> _Problem_
Every record must be reproduced exactly. Leave none out.
Segment Start: Source information
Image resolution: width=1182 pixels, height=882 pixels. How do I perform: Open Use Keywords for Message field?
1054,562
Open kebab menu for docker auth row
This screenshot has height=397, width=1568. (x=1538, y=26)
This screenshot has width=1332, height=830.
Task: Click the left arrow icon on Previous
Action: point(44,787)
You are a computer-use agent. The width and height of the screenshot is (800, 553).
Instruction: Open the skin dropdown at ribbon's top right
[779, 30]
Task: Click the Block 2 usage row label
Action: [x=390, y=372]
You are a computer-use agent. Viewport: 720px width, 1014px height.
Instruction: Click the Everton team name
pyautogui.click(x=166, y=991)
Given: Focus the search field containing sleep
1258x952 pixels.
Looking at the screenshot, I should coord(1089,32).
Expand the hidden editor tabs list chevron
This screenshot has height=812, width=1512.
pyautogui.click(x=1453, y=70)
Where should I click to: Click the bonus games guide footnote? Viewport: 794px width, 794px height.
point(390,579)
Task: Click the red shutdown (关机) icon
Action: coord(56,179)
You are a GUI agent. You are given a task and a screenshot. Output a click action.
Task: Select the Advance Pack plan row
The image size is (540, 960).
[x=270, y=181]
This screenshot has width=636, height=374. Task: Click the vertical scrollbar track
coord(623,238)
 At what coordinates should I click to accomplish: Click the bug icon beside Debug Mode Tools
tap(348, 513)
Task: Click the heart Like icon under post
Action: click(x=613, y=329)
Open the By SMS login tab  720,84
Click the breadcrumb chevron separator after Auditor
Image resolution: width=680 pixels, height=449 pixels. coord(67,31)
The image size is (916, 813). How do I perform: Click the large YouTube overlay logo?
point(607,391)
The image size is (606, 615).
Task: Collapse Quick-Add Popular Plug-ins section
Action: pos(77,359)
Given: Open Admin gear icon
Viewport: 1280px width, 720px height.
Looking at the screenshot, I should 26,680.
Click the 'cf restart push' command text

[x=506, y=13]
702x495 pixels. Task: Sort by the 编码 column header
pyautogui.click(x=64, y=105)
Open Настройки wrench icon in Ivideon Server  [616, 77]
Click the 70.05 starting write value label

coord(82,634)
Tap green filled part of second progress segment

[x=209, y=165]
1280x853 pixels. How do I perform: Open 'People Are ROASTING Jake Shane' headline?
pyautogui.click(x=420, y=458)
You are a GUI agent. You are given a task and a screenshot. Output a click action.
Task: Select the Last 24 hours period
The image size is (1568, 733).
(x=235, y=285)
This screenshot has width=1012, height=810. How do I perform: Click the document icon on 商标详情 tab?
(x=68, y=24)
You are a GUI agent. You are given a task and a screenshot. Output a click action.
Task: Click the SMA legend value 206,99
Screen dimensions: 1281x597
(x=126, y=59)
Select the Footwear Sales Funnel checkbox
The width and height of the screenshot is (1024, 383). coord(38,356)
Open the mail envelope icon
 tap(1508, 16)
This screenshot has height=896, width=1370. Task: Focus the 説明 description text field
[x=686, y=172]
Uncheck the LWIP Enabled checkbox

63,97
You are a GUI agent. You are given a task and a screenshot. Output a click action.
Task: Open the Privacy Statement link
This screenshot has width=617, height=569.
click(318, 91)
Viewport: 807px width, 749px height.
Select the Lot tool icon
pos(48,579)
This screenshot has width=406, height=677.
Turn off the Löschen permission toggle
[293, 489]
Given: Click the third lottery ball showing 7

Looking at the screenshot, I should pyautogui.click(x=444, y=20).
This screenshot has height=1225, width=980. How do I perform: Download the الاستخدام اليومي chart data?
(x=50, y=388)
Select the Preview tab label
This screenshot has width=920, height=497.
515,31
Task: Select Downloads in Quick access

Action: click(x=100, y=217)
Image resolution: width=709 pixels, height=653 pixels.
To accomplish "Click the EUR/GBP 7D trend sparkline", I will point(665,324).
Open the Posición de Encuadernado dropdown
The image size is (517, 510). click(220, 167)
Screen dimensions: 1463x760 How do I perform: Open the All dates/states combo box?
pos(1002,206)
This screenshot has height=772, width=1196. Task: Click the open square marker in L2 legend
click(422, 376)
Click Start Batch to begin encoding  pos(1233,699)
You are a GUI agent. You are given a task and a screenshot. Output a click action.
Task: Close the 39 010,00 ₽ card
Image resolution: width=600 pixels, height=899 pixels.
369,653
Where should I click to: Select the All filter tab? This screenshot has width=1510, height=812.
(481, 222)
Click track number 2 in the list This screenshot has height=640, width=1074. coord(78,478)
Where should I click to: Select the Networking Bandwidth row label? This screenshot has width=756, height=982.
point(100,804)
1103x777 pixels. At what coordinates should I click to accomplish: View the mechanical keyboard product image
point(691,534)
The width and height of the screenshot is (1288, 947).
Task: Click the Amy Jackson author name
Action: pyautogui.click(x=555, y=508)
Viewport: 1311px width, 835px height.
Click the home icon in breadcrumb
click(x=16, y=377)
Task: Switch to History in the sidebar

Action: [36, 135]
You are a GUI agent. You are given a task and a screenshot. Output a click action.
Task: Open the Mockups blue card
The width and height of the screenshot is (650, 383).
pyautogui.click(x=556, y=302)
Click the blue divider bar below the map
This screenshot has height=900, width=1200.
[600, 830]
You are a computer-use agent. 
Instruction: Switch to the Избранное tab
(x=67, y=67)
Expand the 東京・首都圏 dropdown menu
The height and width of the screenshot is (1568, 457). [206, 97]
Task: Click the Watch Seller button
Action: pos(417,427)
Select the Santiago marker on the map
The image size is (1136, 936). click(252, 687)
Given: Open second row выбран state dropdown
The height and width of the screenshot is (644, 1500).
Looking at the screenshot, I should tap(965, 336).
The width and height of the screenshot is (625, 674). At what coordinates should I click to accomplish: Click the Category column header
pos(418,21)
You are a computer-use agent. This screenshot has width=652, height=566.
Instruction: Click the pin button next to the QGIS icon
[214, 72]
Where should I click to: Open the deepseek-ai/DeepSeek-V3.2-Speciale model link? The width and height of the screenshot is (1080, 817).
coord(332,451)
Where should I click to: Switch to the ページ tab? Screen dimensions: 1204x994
Segment End: Source information
> _Solution for this task_
Image resolution: width=1182 pixels, height=882 pixels. How do I perform: Open Use Keywords for Message field?
1054,562
Open kebab menu for docker auth row
This screenshot has height=397, width=1568. (x=1538, y=26)
This screenshot has width=1332, height=830.
Task: Click the left arrow icon on Previous
Action: point(44,787)
You are a computer-use agent. The width and height of the screenshot is (800, 553).
Instruction: Open the skin dropdown at ribbon's top right
[779, 30]
Task: Click the Block 2 usage row label
Action: [x=390, y=372]
You are a computer-use agent. Viewport: 720px width, 1014px height.
Instruction: Click the Everton team name
pyautogui.click(x=166, y=991)
Given: Focus the search field containing sleep
1258x952 pixels.
Looking at the screenshot, I should coord(1089,32).
Expand the hidden editor tabs list chevron
This screenshot has height=812, width=1512.
pyautogui.click(x=1453, y=70)
Where should I click to: Click the bonus games guide footnote? Viewport: 794px width, 794px height.
point(390,579)
Task: Click the red shutdown (关机) icon
Action: coord(56,179)
You are a GUI agent. You are given a task and a screenshot. Output a click action.
Task: Select the Advance Pack plan row
The image size is (540, 960).
[x=270, y=181]
This screenshot has width=636, height=374. Task: Click the vertical scrollbar track
coord(623,238)
 At what coordinates should I click to accomplish: Click the bug icon beside Debug Mode Tools
tap(348, 513)
Task: Click the heart Like icon under post
Action: click(x=613, y=329)
Open the By SMS login tab  720,84
Click the breadcrumb chevron separator after Auditor
Image resolution: width=680 pixels, height=449 pixels. coord(67,31)
The image size is (916, 813). How do I perform: Click the large YouTube overlay logo?
point(607,391)
The image size is (606, 615).
Task: Collapse Quick-Add Popular Plug-ins section
Action: pos(77,359)
Given: Open Admin gear icon
Viewport: 1280px width, 720px height.
Looking at the screenshot, I should 26,680.
Click the 'cf restart push' command text

[x=506, y=13]
702x495 pixels. Task: Sort by the 编码 column header
pyautogui.click(x=64, y=105)
Open Настройки wrench icon in Ivideon Server  [616, 77]
Click the 70.05 starting write value label

coord(82,634)
Tap green filled part of second progress segment

[x=209, y=165]
1280x853 pixels. How do I perform: Open 'People Are ROASTING Jake Shane' headline?
pyautogui.click(x=420, y=458)
You are a GUI agent. You are given a task and a screenshot. Output a click action.
Task: Select the Last 24 hours period
The image size is (1568, 733).
(x=235, y=285)
This screenshot has width=1012, height=810. How do I perform: Click the document icon on 商标详情 tab?
(x=68, y=24)
You are a GUI agent. You are given a task and a screenshot. Output a click action.
Task: Click the SMA legend value 206,99
Screen dimensions: 1281x597
(x=126, y=59)
Select the Footwear Sales Funnel checkbox
The width and height of the screenshot is (1024, 383). coord(38,356)
Open the mail envelope icon
 tap(1508, 16)
This screenshot has height=896, width=1370. Task: Focus the 説明 description text field
[x=686, y=172]
Uncheck the LWIP Enabled checkbox

63,97
You are a GUI agent. You are given a task and a screenshot. Output a click action.
Task: Open the Privacy Statement link
This screenshot has width=617, height=569.
click(318, 91)
Viewport: 807px width, 749px height.
Select the Lot tool icon
pos(48,579)
This screenshot has width=406, height=677.
Turn off the Löschen permission toggle
[293, 489]
Given: Click the third lottery ball showing 7

Looking at the screenshot, I should pyautogui.click(x=444, y=20).
This screenshot has height=1225, width=980. How do I perform: Download the الاستخدام اليومي chart data?
(x=50, y=388)
Select the Preview tab label
This screenshot has width=920, height=497.
515,31
Task: Select Downloads in Quick access

Action: click(x=100, y=217)
Image resolution: width=709 pixels, height=653 pixels.
To accomplish "Click the EUR/GBP 7D trend sparkline", I will point(665,324).
Open the Posición de Encuadernado dropdown
The image size is (517, 510). click(220, 167)
Screen dimensions: 1463x760 How do I perform: Open the All dates/states combo box?
pos(1002,206)
This screenshot has height=772, width=1196. Task: Click the open square marker in L2 legend
click(422, 376)
Click Start Batch to begin encoding  pos(1233,699)
You are a GUI agent. You are given a task and a screenshot. Output a click action.
Task: Close the 39 010,00 ₽ card
Image resolution: width=600 pixels, height=899 pixels.
369,653
Where should I click to: Select the All filter tab? This screenshot has width=1510, height=812.
(481, 222)
Click track number 2 in the list This screenshot has height=640, width=1074. coord(78,478)
Where should I click to: Select the Networking Bandwidth row label? This screenshot has width=756, height=982.
point(100,804)
1103x777 pixels. At what coordinates should I click to accomplish: View the mechanical keyboard product image
point(691,534)
The width and height of the screenshot is (1288, 947).
Task: Click the Amy Jackson author name
Action: pyautogui.click(x=555, y=508)
Viewport: 1311px width, 835px height.
Click the home icon in breadcrumb
click(x=16, y=377)
Task: Switch to History in the sidebar

Action: [36, 135]
You are a GUI agent. You are given a task and a screenshot. Output a click action.
Task: Open the Mockups blue card
The width and height of the screenshot is (650, 383).
pyautogui.click(x=556, y=302)
Click the blue divider bar below the map
This screenshot has height=900, width=1200.
[600, 830]
You are a computer-use agent. 
Instruction: Switch to the Избранное tab
(x=67, y=67)
Expand the 東京・首都圏 dropdown menu
The height and width of the screenshot is (1568, 457). [206, 97]
Task: Click the Watch Seller button
Action: pos(417,427)
Select the Santiago marker on the map
The image size is (1136, 936). click(252, 687)
Given: Open second row выбран state dropdown
The height and width of the screenshot is (644, 1500).
Looking at the screenshot, I should tap(965, 336).
The width and height of the screenshot is (625, 674). At what coordinates should I click to accomplish: Click the Category column header
pos(418,21)
You are a computer-use agent. This screenshot has width=652, height=566.
Instruction: Click the pin button next to the QGIS icon
[214, 72]
Where should I click to: Open the deepseek-ai/DeepSeek-V3.2-Speciale model link? The width and height of the screenshot is (1080, 817).
coord(332,451)
Where should I click to: Switch to the ページ tab? Screen dimensions: 1204x994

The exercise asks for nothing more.